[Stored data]
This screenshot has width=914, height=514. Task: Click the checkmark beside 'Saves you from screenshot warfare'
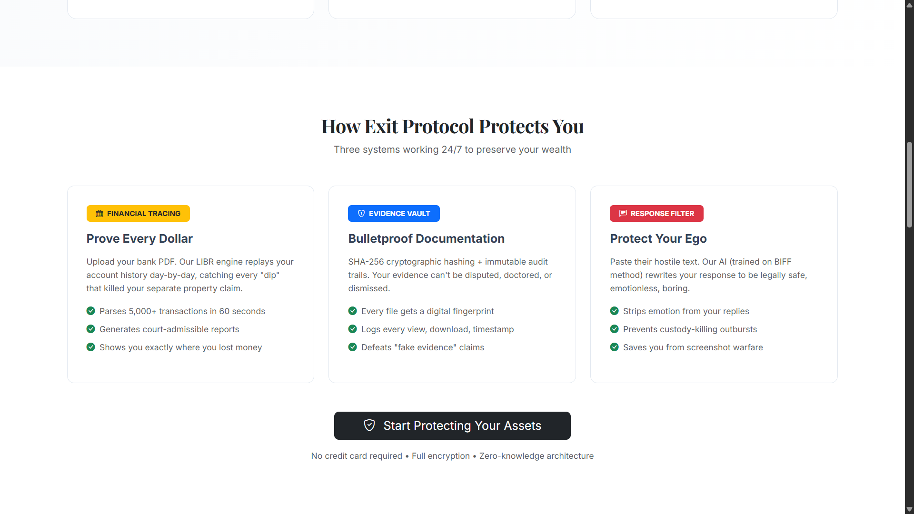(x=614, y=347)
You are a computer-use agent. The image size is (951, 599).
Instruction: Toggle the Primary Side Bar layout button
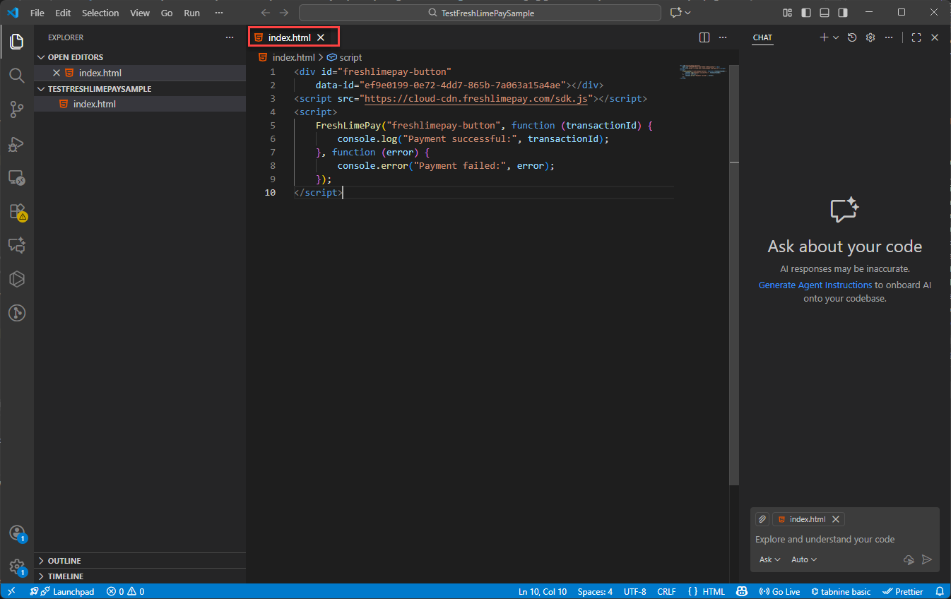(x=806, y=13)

==

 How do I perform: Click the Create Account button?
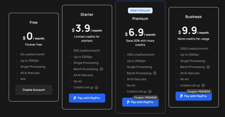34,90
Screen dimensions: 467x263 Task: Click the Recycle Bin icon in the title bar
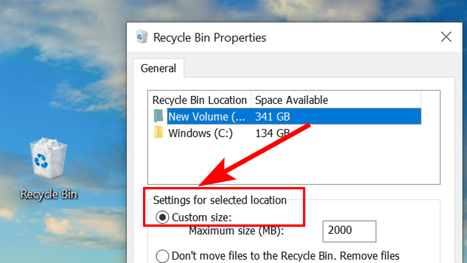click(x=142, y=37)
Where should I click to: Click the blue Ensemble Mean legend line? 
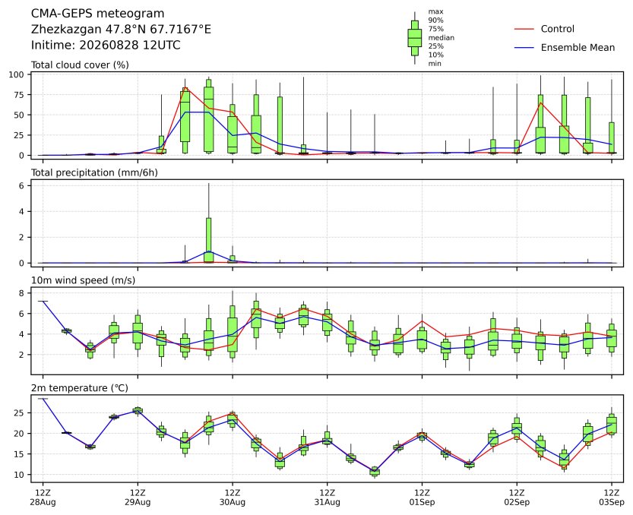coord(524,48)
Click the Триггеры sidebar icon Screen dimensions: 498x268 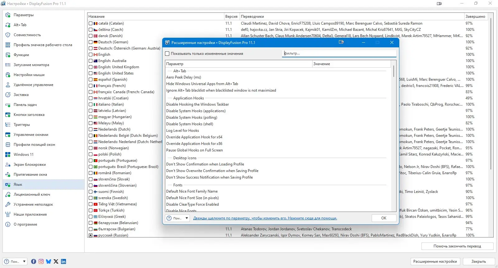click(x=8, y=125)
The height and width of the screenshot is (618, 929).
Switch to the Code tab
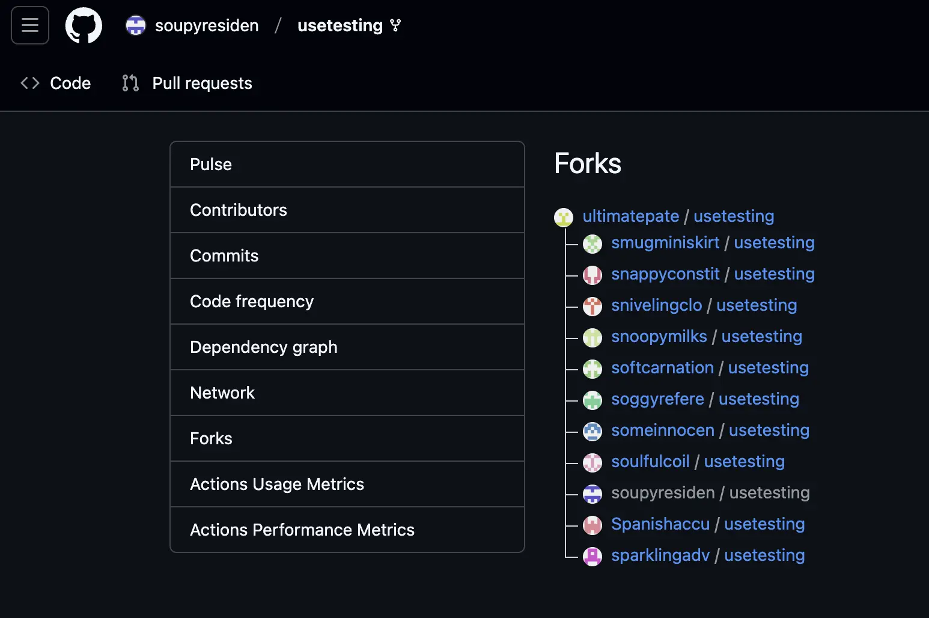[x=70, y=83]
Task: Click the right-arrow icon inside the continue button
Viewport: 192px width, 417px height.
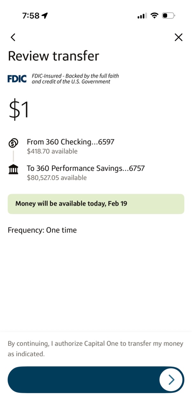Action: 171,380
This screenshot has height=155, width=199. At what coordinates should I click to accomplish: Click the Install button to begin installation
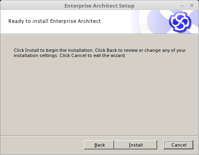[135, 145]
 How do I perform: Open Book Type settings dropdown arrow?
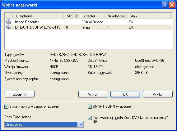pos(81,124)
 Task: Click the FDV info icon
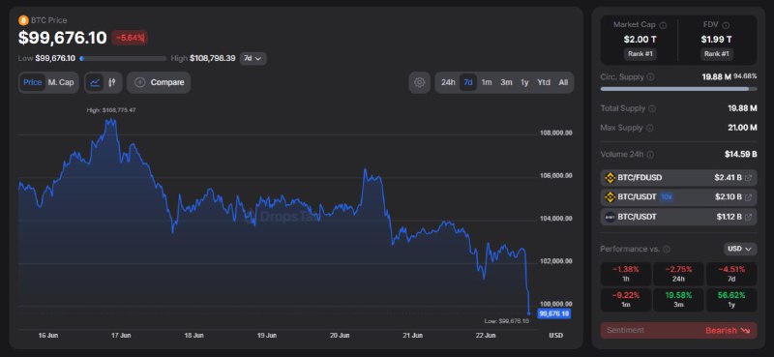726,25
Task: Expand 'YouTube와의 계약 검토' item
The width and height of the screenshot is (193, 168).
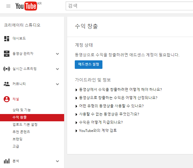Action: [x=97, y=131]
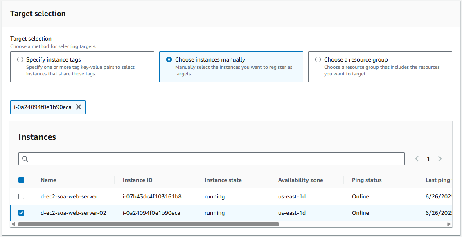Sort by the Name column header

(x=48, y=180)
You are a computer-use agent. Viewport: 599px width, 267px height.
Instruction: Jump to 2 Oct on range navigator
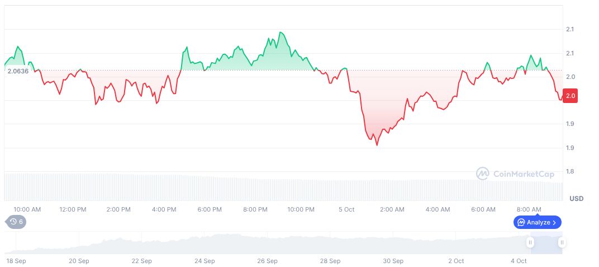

* **WORK ITEM**
Output exactly the lines above that lie between the line with "How do I perform: Open" and the line with "Instruction: Jump to 2 Oct on range navigator", those two lines included, and no pictures.

* **SOLVED EXERCISE**
 How do I perform: Open Book Type settings dropdown arrow?
pos(81,124)
 Task: Click the FDV info icon
726,25
Task: Expand 'YouTube와의 계약 검토' item
The width and height of the screenshot is (193, 168).
Action: [x=97, y=131]
Sort by the Name column header

(x=48, y=180)
You are a computer-use agent. Viewport: 599px width, 267px height.
Instruction: Jump to 2 Oct on range navigator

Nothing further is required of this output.